Sunday, 9 October 2011

Why I Think A Rebound of 10% or More May Occur

There were 4 big bear markets (> 30% drops) in the US; 1987, 2000, 2008 and now.

1987, the fall of 36% occured within 3 trading days. It took about 3 years to recover the losses. Hence my theory is that stock markets fall more than 3 times faster than it rises. Even I would find it difficult to cut with minimal losses. I would have sold my stocks at around 20% down at best.



2000 - 2003:

The tech bubble took a long time to unfold. From the peak some time in Jan 2000, the Dow and S&P500 fell by around Apr 2003. It took about 3.5 years to unfold with lots of rebound. In fact by Aug 2001, the Dow fell from 12000 to 10500 and you still would not be sure if we are in a bear. However, the 150 D EMA of 10800 showed the Dow fluctuating between 12000 to 10500 for 1.75 years, around 12 - 13% trading range, alternating between bull and bear territories for sometime.

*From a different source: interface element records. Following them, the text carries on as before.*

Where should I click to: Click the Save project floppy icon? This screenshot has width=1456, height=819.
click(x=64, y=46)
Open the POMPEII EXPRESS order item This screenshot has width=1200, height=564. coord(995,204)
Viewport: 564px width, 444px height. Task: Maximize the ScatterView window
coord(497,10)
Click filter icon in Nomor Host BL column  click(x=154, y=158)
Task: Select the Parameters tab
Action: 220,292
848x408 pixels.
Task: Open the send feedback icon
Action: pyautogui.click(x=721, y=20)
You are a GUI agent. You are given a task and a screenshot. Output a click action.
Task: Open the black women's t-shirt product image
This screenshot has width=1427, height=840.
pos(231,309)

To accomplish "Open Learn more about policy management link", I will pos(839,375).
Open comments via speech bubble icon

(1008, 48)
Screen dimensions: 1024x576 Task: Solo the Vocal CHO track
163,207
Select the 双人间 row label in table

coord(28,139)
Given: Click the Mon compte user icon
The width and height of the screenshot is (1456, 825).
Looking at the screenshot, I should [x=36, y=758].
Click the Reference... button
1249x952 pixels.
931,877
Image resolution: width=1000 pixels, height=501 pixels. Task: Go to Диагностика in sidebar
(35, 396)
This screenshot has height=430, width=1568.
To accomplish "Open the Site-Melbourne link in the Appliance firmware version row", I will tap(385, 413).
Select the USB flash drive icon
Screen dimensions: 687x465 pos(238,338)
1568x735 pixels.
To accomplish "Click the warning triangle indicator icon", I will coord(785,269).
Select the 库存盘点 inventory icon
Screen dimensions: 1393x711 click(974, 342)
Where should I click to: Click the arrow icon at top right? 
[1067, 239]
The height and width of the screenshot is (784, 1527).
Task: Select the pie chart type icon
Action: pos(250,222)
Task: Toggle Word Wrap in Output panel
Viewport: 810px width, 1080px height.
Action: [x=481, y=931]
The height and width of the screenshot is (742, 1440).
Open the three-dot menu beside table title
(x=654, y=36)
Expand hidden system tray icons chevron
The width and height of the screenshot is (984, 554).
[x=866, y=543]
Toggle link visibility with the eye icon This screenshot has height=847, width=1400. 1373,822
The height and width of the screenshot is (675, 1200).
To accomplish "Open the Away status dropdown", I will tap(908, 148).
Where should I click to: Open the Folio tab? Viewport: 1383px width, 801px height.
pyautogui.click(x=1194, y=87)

This should be another warning to investors that stocks are in trouble. When 9/11 came, it was another 20% down. Another warning sign is the 150 D EMA dipping downwards. Never buy when this happens.

2008:

The last 4 years has been the age of financial crisis. Oct 2007 was the peak of the S&P500. 7 months later, there was a huge rebound to keep the downside from the peak at 10%. However, it was the last chance to exit. After May 2008, markets continued to trend lower before they capitulate in Oct 2008.

Conclusion:

My take is that we usually have better exit points for equities up to 7 to 8 months after the highest point. But if those chances are not taken, we could suffer huge falls. Our experience in 1987 showed that it could not be avoided because the crash took place over 3 days. But the crashes in 2000, 2008 and now will probably give us opportunities to exit with around 10% losses.

Get out early, get out on rebounds. If unsure, stay sidelined and do bonds, do CTAs.